## TASK DETAILS
Look through the records and copy each line that has "left" in it.

Saved entries:
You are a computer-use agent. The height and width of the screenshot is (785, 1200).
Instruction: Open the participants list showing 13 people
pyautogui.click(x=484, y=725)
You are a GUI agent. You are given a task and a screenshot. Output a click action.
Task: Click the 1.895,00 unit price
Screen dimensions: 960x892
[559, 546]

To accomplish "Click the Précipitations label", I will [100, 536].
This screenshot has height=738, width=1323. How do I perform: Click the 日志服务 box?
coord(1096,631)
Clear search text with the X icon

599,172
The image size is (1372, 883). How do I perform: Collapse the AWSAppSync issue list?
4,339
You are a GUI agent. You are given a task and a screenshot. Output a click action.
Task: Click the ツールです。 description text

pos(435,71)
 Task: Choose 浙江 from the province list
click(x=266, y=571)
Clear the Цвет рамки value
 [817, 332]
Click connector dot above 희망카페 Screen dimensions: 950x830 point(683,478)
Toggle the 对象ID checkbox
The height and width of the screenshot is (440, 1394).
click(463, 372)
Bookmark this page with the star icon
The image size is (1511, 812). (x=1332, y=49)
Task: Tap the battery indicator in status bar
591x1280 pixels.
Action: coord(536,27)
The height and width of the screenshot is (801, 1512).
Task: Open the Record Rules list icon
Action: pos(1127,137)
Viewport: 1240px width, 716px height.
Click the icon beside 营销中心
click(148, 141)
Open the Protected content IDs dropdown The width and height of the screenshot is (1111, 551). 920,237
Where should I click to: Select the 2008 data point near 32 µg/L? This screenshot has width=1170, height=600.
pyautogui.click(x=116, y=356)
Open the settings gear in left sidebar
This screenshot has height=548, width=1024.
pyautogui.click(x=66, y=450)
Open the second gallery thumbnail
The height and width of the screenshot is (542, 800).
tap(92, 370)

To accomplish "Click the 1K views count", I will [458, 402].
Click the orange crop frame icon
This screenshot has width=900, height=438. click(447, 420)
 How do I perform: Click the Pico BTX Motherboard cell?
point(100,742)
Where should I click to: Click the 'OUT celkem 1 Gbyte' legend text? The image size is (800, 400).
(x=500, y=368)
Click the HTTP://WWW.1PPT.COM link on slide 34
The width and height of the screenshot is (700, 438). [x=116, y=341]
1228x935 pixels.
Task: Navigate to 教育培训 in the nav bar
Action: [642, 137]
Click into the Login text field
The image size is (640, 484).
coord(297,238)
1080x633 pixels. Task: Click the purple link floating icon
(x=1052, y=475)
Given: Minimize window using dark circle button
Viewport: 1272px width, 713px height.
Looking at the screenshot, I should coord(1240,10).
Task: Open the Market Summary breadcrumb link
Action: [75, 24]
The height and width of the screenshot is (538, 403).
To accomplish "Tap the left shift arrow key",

## RESULT FOR THIS EXERCISE
Open the settings gear in left sidebar
To accomplish "Tap the left shift arrow key",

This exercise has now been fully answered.